Город Женева в те дни—«Город Плачевный» — ад (Inf., III, 1: per me siva malle città dolente).[389] Кальвин — палач, в каком застенке — Божеском или диавольском — этого он, может быть, и сам иногда не знает.
Выкачан весь кислород из воздуха, и люди медленно задыхаются в нем, как в «пробковой комнате». Надо углубиться во все мелочи жизни, чтобы понять, как задыхаются.
Стоя у церковной кафедры, с которой Кальвин проповедует, сыщики наблюдают, как люди слушают проповедь. Двое схвачены за то, что усмехнулись, когда кто-то, заснув, упал со скамьи, а двое других — за то, что нюхали табак. Кто-то посажен в тюрьму за то, что сказал: «Церковь, слава Богу, не вся еще за пазушкой у мэтра Кальвина! (Il ne faut pas croire que 1'Eglise soit pendue à la ceinture de Maître Calvin!)».[390] Схвачен Робер токарь за то, что говорил: «Первородный грех — не от Адама и не от диавола, а от самого человека».[391]
Старую женщину едва не сожгли, как ведьму, за то, что она слишком долго и пристально глядела на Кальвина: «Как бы не сглазила». А молодую — присудили к вечному изгнанию за то, что она сказала, выходя из церкви: «Будет с нас и того, что Иисус Христос проповедовал!»[392]
Кто-то сказал во время сильной грозы: «Ладно, греми, греми, а мы все-таки в поле пойдем, и ничего нам не будет!»
За это сначала хотели его обезглавить, а потом, наказав плетьми, изгнали.[393]

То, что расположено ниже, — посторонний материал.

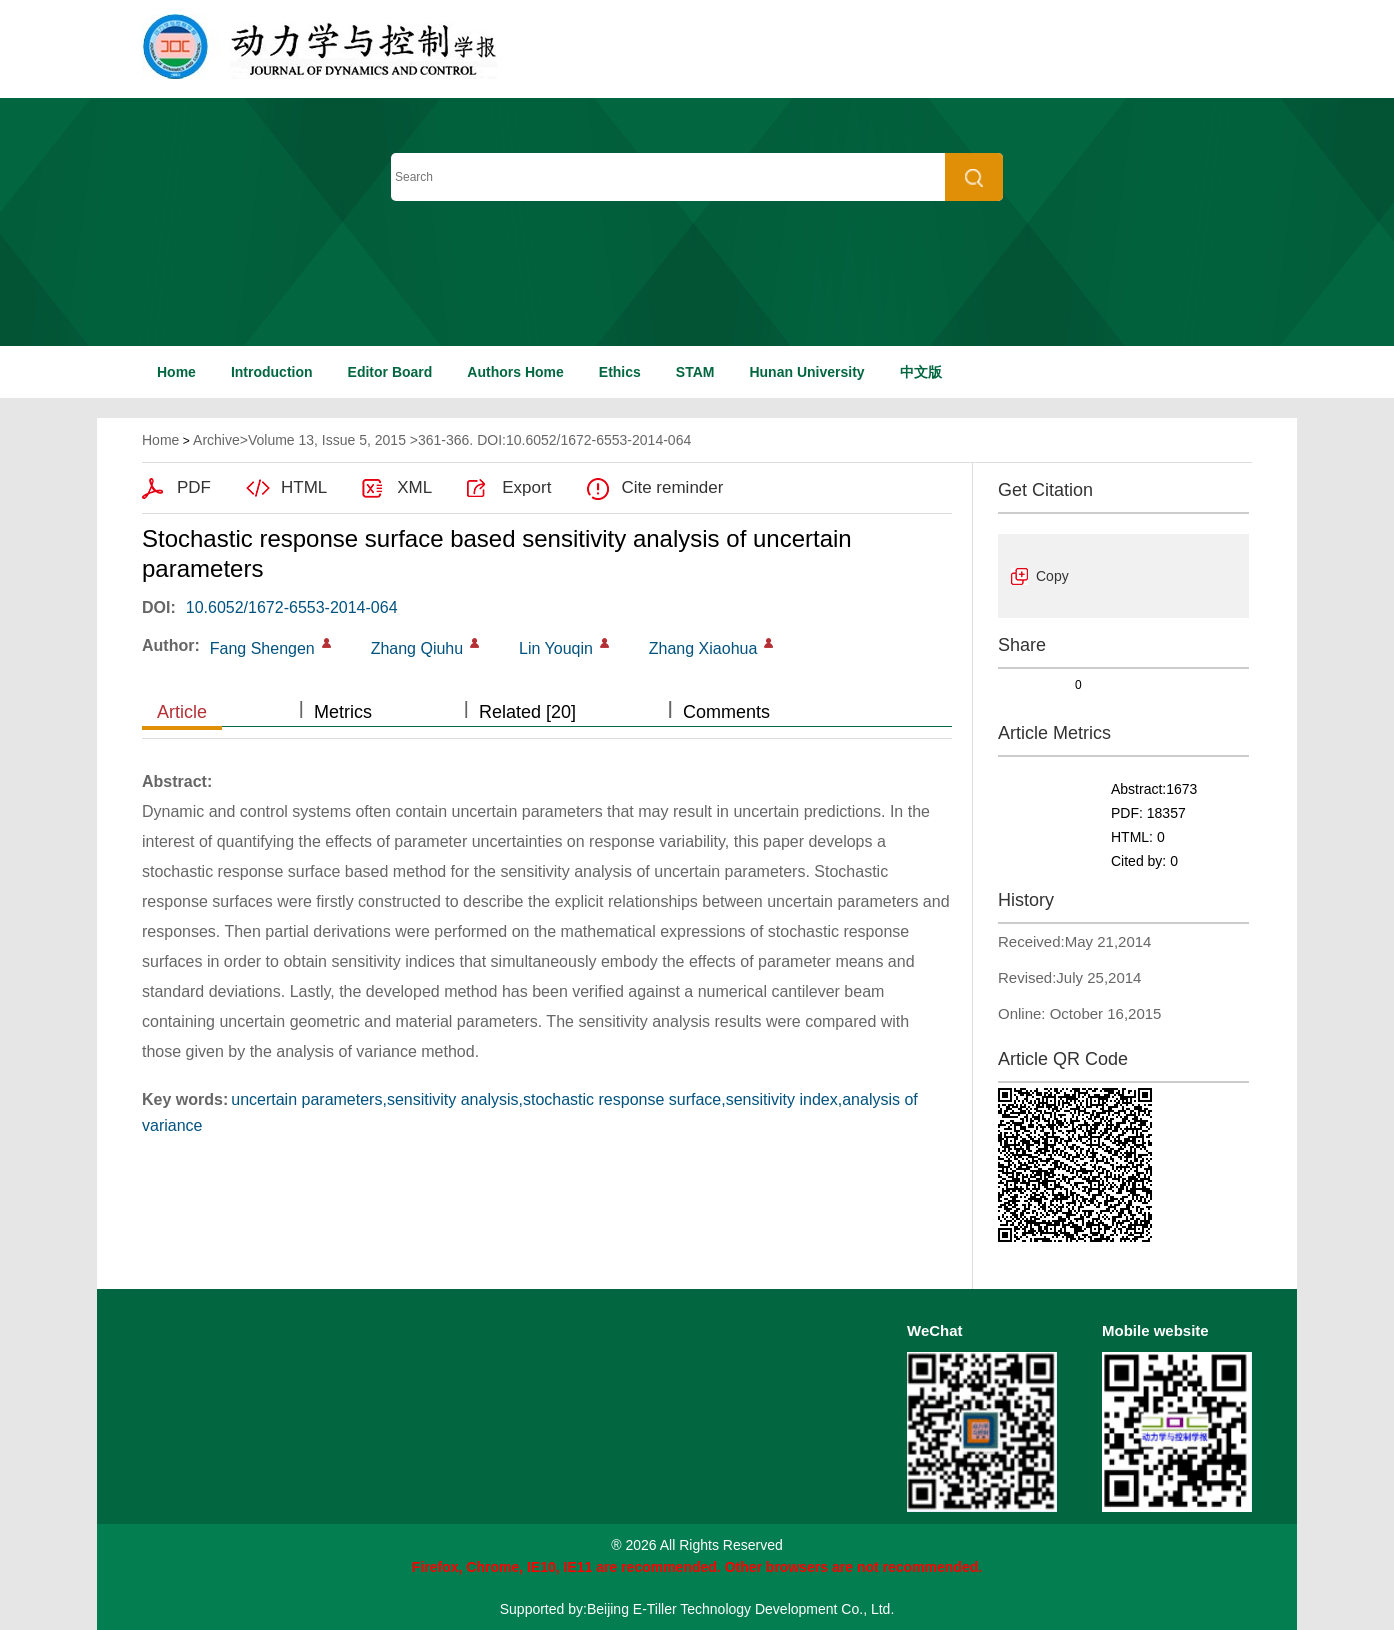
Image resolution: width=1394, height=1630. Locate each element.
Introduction (272, 372)
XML (414, 487)
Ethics (620, 372)
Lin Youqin (556, 648)
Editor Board (390, 372)
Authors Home (515, 372)
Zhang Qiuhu (417, 648)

Двое детей, съевших на церковной паперти, во время проповеди, «сладких пирожков на два флорина», высечены розгами, а маленький мальчик, ударивший мать свою, казнен смертью.[394] Людей хватали за лишнее блюдо, кроме двух, разрешенных по закону, — мяса и овощей; за чтение Амадиса Галльского; за модные туфли с разрезами и дутые на плечах и локтях рукава; за слишком искусное плетение женских волос, которым «Бог поруган в высшей степени» (grandement offensé); за один косой взгляд на француза-изгнанника; за катанье на коньках, за то, что люди плясали или только смотрели, как другие пляшут;[395] за то, что пахарь в поле обругал ленивых волов своих «рогатыми», что значит «диаволы», хотя сам Кальвин говорил с церковной кафедры людям: «Вы хуже скотов!»[396]
Кажется, еще немного, и людей хватали бы за то, что дышат не так, как угодно Кальвину. Этот больной, в чьих жилах течет не красная, теплая кровь, а ледяная, зеленая вода Леты, — самодержавный владыка жизни и смерти тысяч людей.
«Лучше с диаволом в аду, чем с Кальвином в раю!» — шептали в ужасе люди.[397] «Если не будет в нас радости земной, то мы не войдем и в Царство Небесное». — «Дал ли бы Господь такое благоухание цветам, если бы не желал, чтобы мы ими наслаждались?» — учит Кальвин.[398] Но все цветы земли вянут от одного взгляда «Черного Француза», и со всей плотью мира происходит то же, что с неисцелимо больной Иделеттой.
«Люди должны смеяться вовсю» («qu'on rie à pleine bouche»), — учит Кальвин.[399] Но слишком болезненная чувствительность его не выносит громкого смеха. Люди могут веселиться, смеяться, но так, чтобы не разбудить в темном углу их тюрьмы неземного, нежного Чудовища, исполинского Крестового Паука.
Вся Женева, как тюремная больница, и робкое веселье в ней, как больничная пища. Это дозволенное до какой-то черты веселье больных невыносимо для здоровых: лучше совсем не улыбаться, чем смеяться не вовсю. «Сверхъестественная Фурия», госпожа Ами Перрен, которая пляшет, смеется вовсю, — ближе к Брачному Пиру — Царству Божию, чем жалобно улыбающийся, смертельно больной Кальвин.
За восемь дней до смерти он велит перенести себя в большую столовую, где собираются к нему на ужин все женевские проповедники.
«Братья, это моя последняя трапеза с вами, — скажет он со слезами на глазах и будет стараться из последних сил развеселить гостей, а потом, велев унести себя, скажет: — Между нами будет стена, но она не помешает мне быть соединенным с вами в радости! (Je viens vous voir pour la dernière fois, car hors ce coup je n'entrerai jamais à table… Vue paroi entre deux n'empêchera point que je sois conjoint d'esprit avec vous)».[400]
Кальвин, благословляющий плоть мира, — умирающий на пиру жизни больной; всех живых, здоровых, пирующих заражает он своей смертельной болезнью. А эта, весь мир от него отделяющая «стена», есть тайна Предопределения — «ужасный Приговор» (Decretum horribile).